## Das Material
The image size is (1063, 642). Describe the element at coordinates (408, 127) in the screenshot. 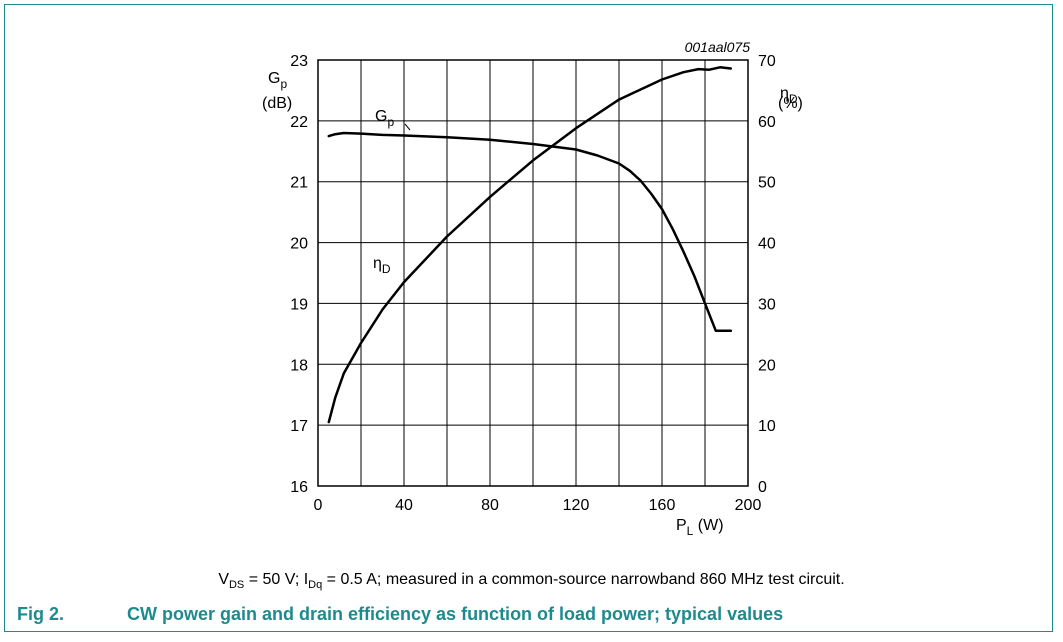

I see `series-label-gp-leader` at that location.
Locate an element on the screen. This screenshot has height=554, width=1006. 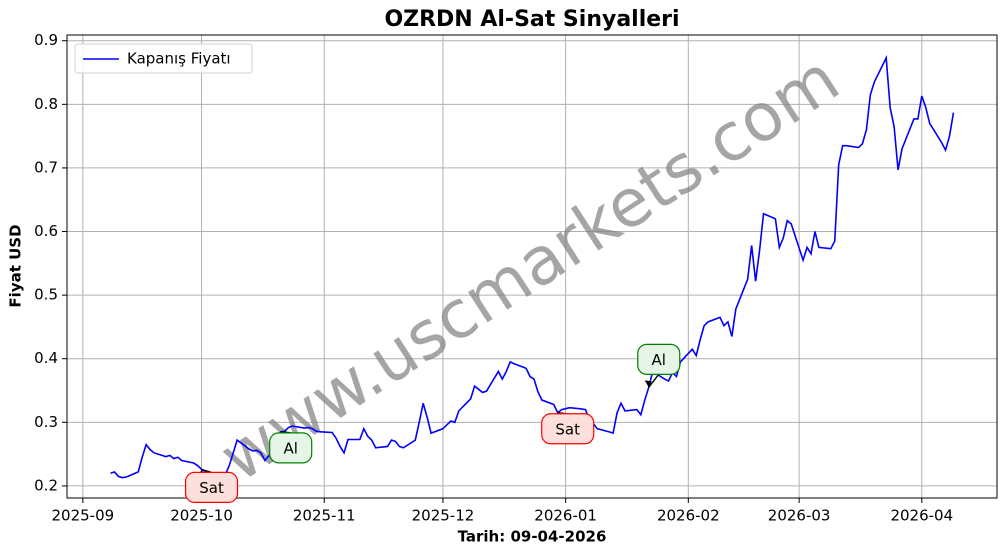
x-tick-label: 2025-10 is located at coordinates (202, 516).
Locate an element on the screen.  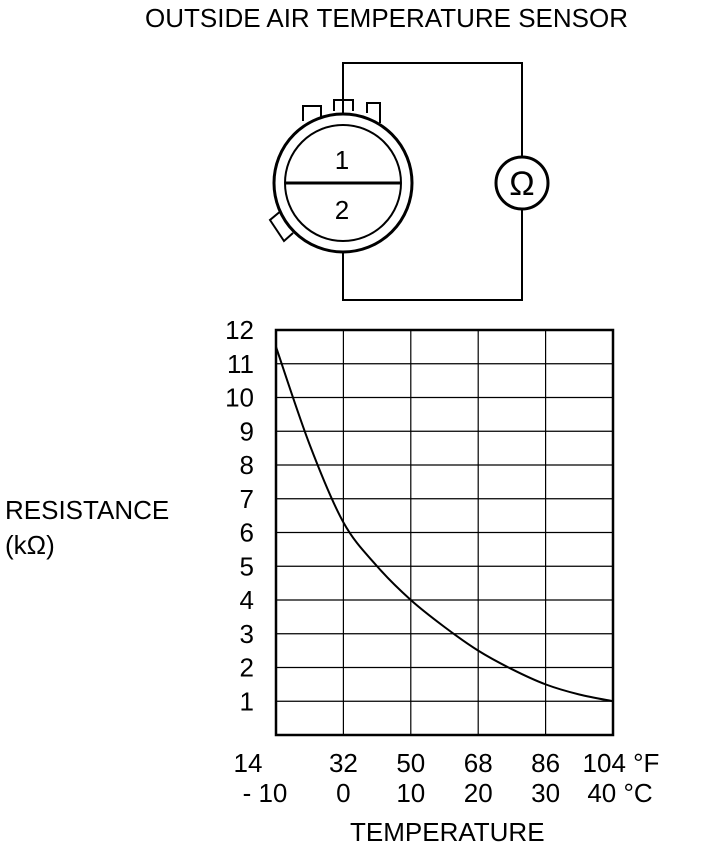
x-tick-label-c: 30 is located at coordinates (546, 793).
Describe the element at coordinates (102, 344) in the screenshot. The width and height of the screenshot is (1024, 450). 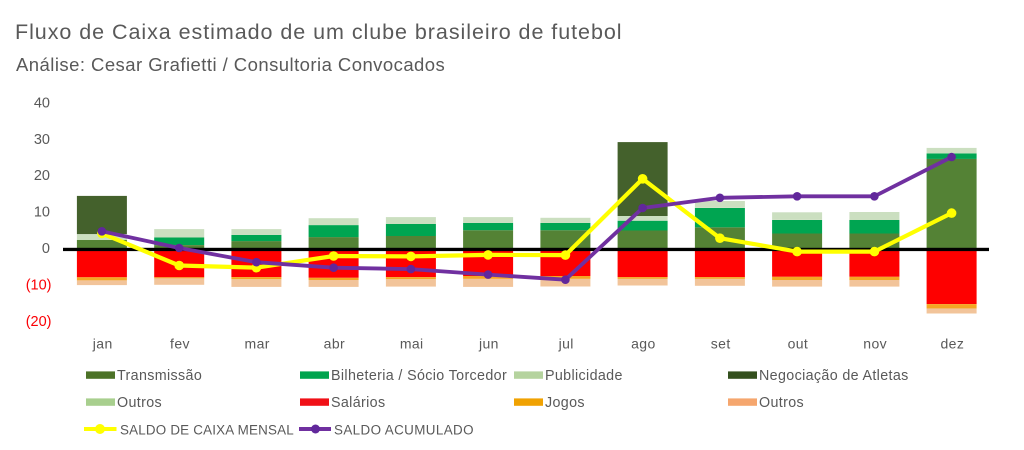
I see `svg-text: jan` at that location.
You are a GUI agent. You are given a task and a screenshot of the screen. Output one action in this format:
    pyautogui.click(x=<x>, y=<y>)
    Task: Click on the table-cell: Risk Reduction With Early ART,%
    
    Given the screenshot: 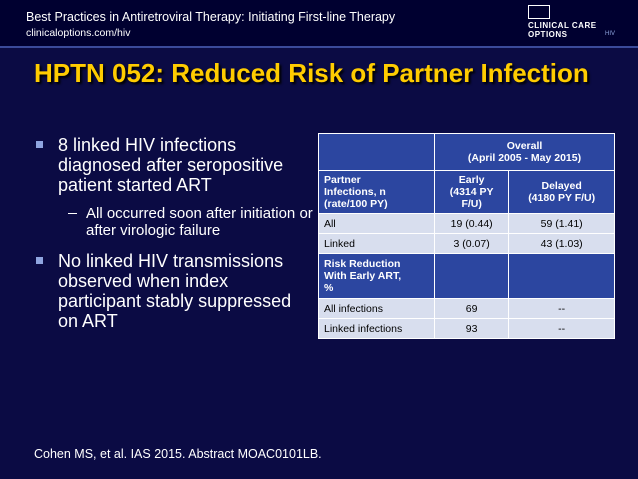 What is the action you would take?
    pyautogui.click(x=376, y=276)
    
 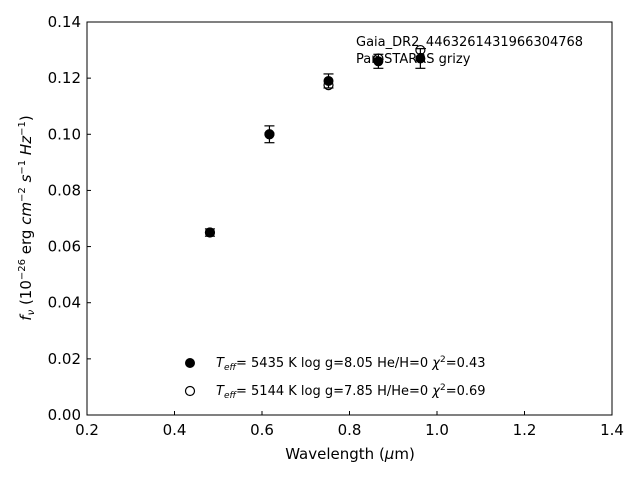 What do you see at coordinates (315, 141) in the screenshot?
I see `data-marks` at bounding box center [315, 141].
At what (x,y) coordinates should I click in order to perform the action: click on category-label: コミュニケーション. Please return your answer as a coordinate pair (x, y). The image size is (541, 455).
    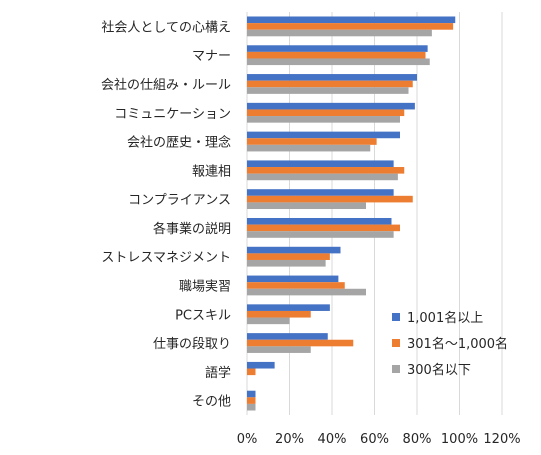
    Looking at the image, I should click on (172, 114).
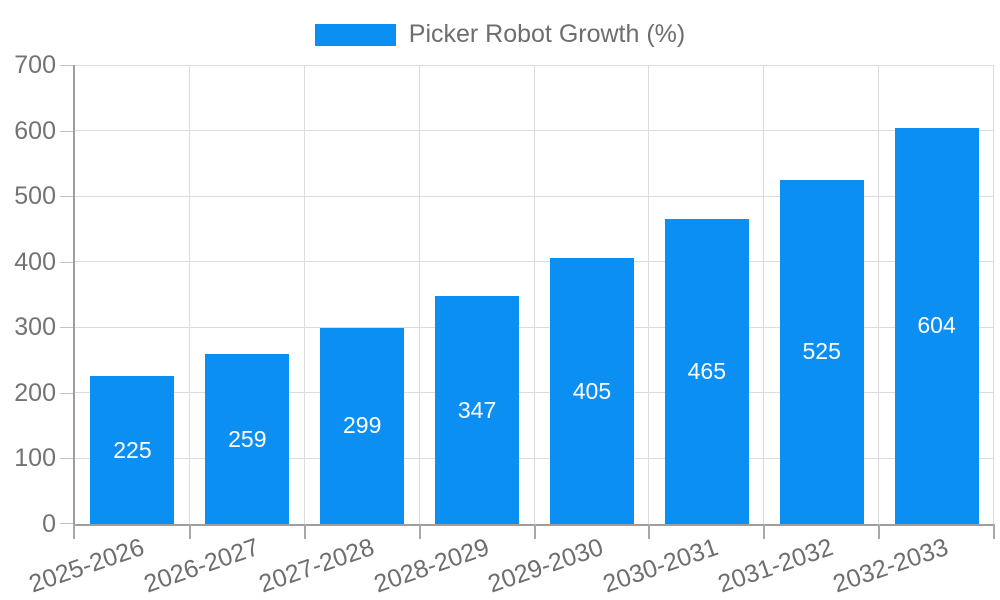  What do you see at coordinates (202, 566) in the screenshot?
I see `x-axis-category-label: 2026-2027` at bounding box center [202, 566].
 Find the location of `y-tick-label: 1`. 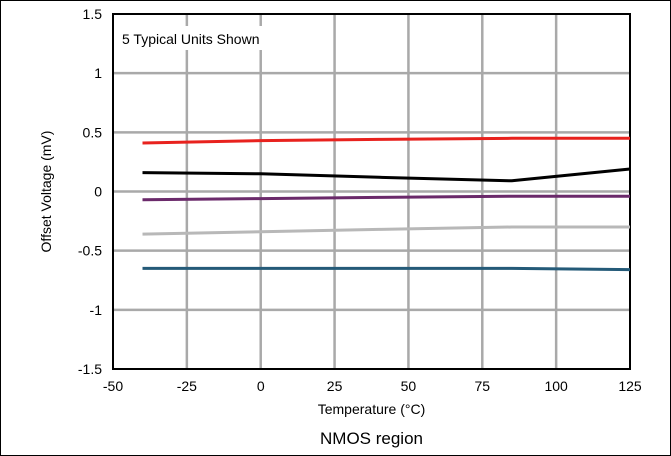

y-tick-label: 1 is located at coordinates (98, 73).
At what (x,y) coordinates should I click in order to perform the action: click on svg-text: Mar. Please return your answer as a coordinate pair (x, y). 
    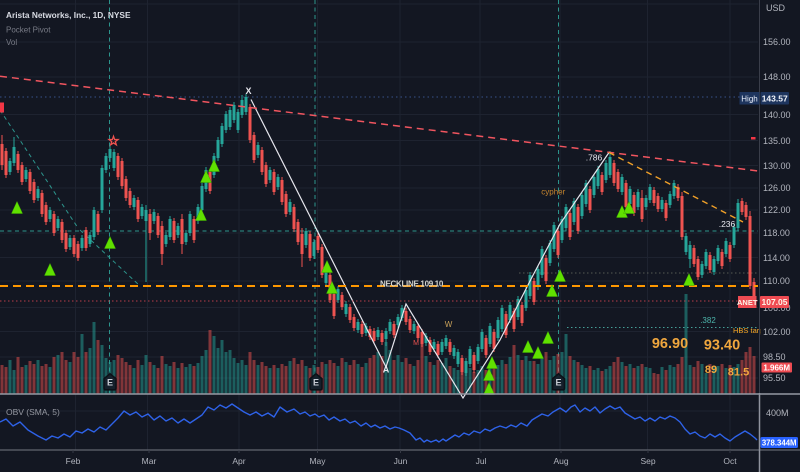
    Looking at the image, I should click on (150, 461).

## Aufgabenstellung
Geben Sie alles von der Zeile mit „What do you see at coordinates (315, 141)“ bis zum Ende des Materials wortgetreu wieder, einschließlich beider Enden. Lassen Sie die Bilder in Ihrer Antwort weg.

## Antwortfeld
  What do you see at coordinates (315, 141) in the screenshot?
I see `data-marks` at bounding box center [315, 141].
At what (x,y) coordinates should I click in order to perform the action: click on category-label: コミュニケーション. Please return your answer as a coordinate pair (x, y). The image size is (541, 455).
    Looking at the image, I should click on (172, 114).
  What do you see at coordinates (202, 566) in the screenshot?
I see `x-axis-category-label: 2026-2027` at bounding box center [202, 566].
 Find the location of `y-tick-label: 1`. 

y-tick-label: 1 is located at coordinates (98, 73).
At what (x,y) coordinates should I click in order to perform the action: click on svg-text: Mar. Please return your answer as a coordinate pair (x, y). 
    Looking at the image, I should click on (150, 461).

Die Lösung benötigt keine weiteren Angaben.